## TEXT PROVIDED
The exposure to movies continued four the next five years. Interest was such that in 1911, the town got the first of three venues for full-time silent films in the Joy Theatre which closed as the Gem Theatre in the Fall of 1912. But Babcock would sell the Opera House in October of 1921 to R.A. St. John and L.A. Kirk. On November 3, 1921, the pair began full time motion pictures under the Gibbon Opera House moniker.
On February 3, 1922, the operators changed the name to the Paramount Theatre after striking a new contract for films. It launched with Wallace Reid in “Hawthorne of the U.S.A.” supported by a two-reel Century Comedy short.
The Dreamland Theatre opened as the third and final silent film operation in January of 1924. It was said to be one of the few towns in Nebraska with under 1,000 people to try to support two full-time movie theatres. And it turned out that the town could not support both operations. They agreed to a merger on effective after the Paramount Theatre’s final show on November 21, 1925. The theatre operators said humbly that after more than 300 different programs offered in its time span, they felt great about not having to apologize for a single booking. The final show at the paramount Thetare was James Cruse’s “The Pony Express”.

## SOURCE MATERIAL
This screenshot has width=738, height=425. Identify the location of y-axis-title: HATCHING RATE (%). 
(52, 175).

...

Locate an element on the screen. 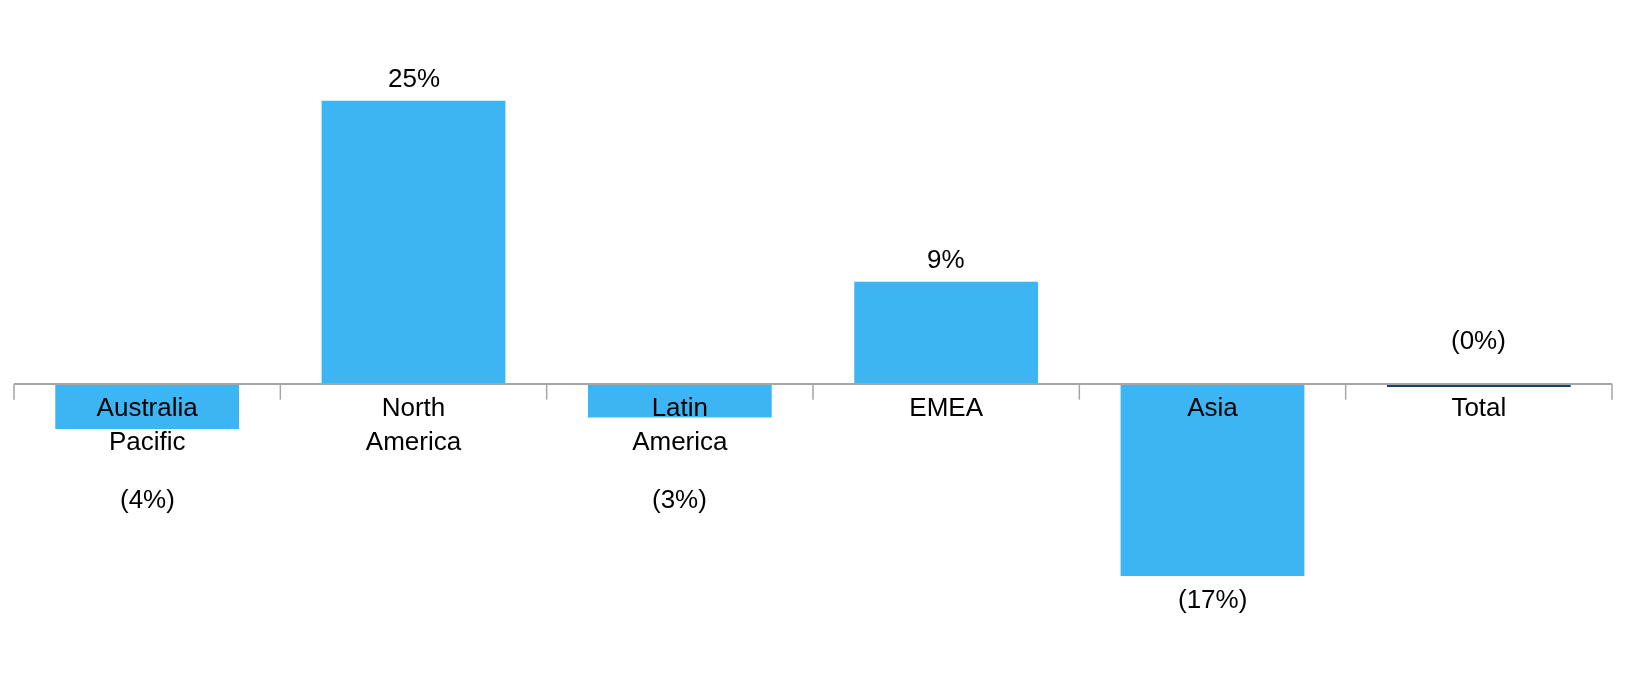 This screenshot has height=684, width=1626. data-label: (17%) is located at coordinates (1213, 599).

--

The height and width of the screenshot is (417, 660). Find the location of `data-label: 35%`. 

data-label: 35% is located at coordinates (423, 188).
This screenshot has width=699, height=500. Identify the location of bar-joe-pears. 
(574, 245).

## TASKS TO PERFORM
**A)** In the passage on the town's early movie theaters, what name did the operators adopt on February 3, 1922?
**B)** Extend the passage on the town's early movie theaters, beginning after its last sentence.

## WRITTEN ANSWERS
**A)** The Paramount Theatre

**B)**
The venue was renamed the Gibbon Opera House but did not return to motion pictures. It operated for another 33 years housing such business as the Pay-‘n’-Takit Grocery and the Brogan Tavern. The final event at the Gibbon Opera House was the annual Halloween Dance in 1958. One October 10, 1962, the vacant venue burned down leaving its façade and parts of the stage. The building was razed in January of 1963. The land was acquired by the city of Gibbon and was later replaced with a local government building.